= Mikhail Shchepinov =

Russian biochemist (born 1965)

Mikhail S. Shchepinov (born 1965, Moscow, USSR) is a biochemist working in bioorganic chemistry, nucleic‑acid microarray technology, and the development of isotope‑reinforced essential nutrients, including deuterated polyunsaturated fatty acids (D‑PUFAs). He is a co‑founder and Chief Scientific Officer of Retrotope, Inc., a biotechnology company developing drug candidates based on the use of stable isotopes to increase the resistance of biomolecules to oxidative damage.

==Early life and education==
Shchepinov grew up in Chernogolovka, a scientific town north of Moscow. In the late 1970s he was first exposed to autocatalytic processes, by discussing explosions with Nobel laureate Nikolay Semyonov. Shchepinov received an M.S. in chemistry and biotechnology from the D. Mendeleev University of Chemical Technology of Russia and completed a Ph.D. in bioorganic chemistry at the Shemyakin–Ovchinnikov Institute of Bioorganic Chemistry in 1994.

==Academic career==
From 1995 to 2000, Shchepinov conducted postdoctoral research at the University of Oxford in the laboratory of Sir Edwin Southern, working on DNA chip technology, combinatorial chemistry, fluorescence methods, mass spectrometry, and surface chemistry. His work included the development of nucleic‑acid dendrimers, contributing to early advances in nucleic‑acid microarray platforms.

===Research contributions===
Shchepinov has reported that amino acids and nucleic acids can both be reinforced with heavy stable isotopes, with surprising protective effects. The strongest protection has been observed for polyunsaturated lipids, which are an essential part of regular human diet, reinforced by replacement of some hydrogen atoms with deuterium (D‑PUFAs), even at relatively low incorporation levels.

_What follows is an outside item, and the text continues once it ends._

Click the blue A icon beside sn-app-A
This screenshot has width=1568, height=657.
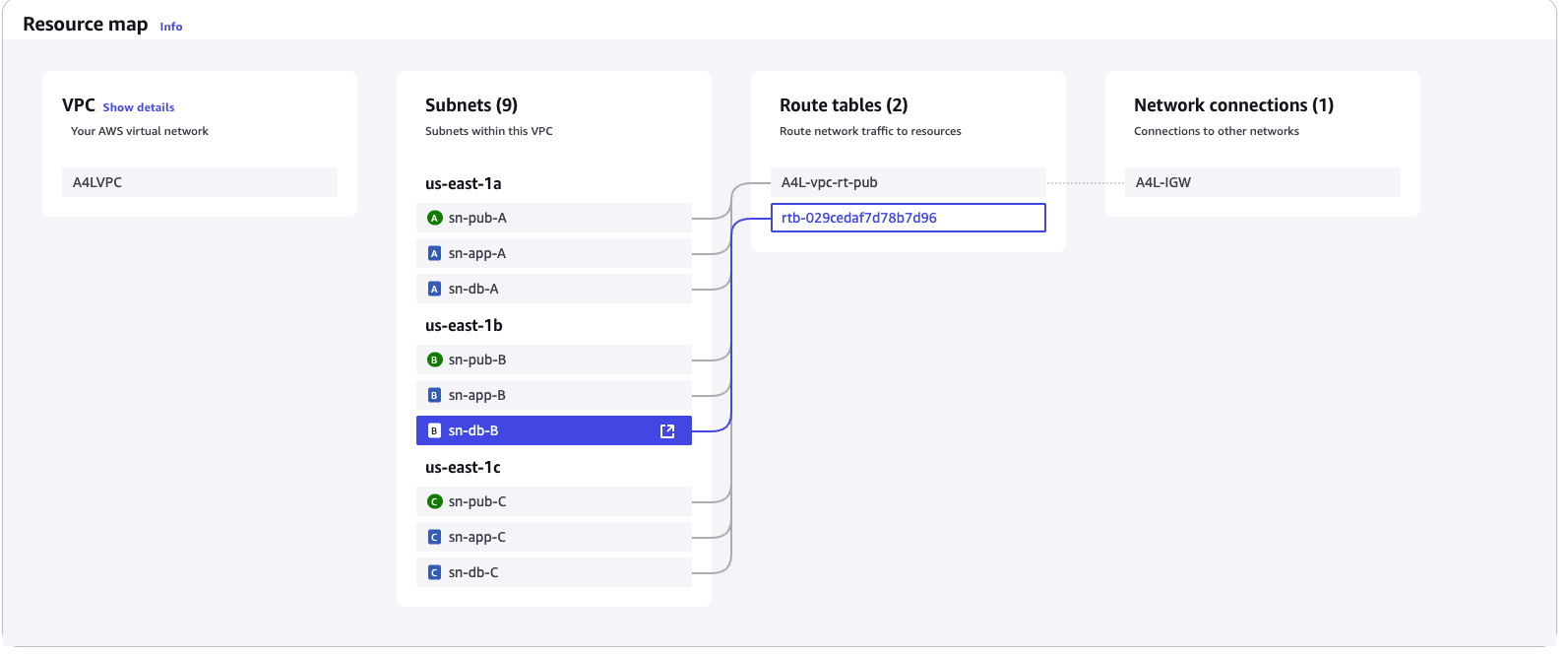pyautogui.click(x=434, y=253)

This work has contributed to understanding the protective effects of deuterated lipids and the role of lipid oxidation in cell‑death pathways, suggesting that lipid peroxidation may represent a common upstream factor in multiple disorders

==Industry roles==
After leaving academia, Shchepinov held positions in biotechnology companies including Tridend Technologies. His work in industry involved high‑throughput DNA analysis, chemical tools for genomics and proteomics, and mass‑spectrometry–based multiplexing methods.

===Isotope‑reinforced therapeutics===
In 2006, Shchepinov co‑founded Retrotope, Inc., to develop the use of stable isotopes to stabilize essential polyunsaturated fatty acids (PUFA) against lipid peroxidation.

==Publications==
===Book===
Breaking the Chains of Aging (2025) is a popular‑science book by Shchepinov that discusses the role of lipid peroxidation in aging and examines the potential use of D-PUFAs as a therapeutic strategy. The book highlights that lipid peroxidation—despite its involvement in numerous diseases and fundamental aging processes—remains comparatively under‑recognized in mainstream biomedical discourse, and presents the topic for a general readership.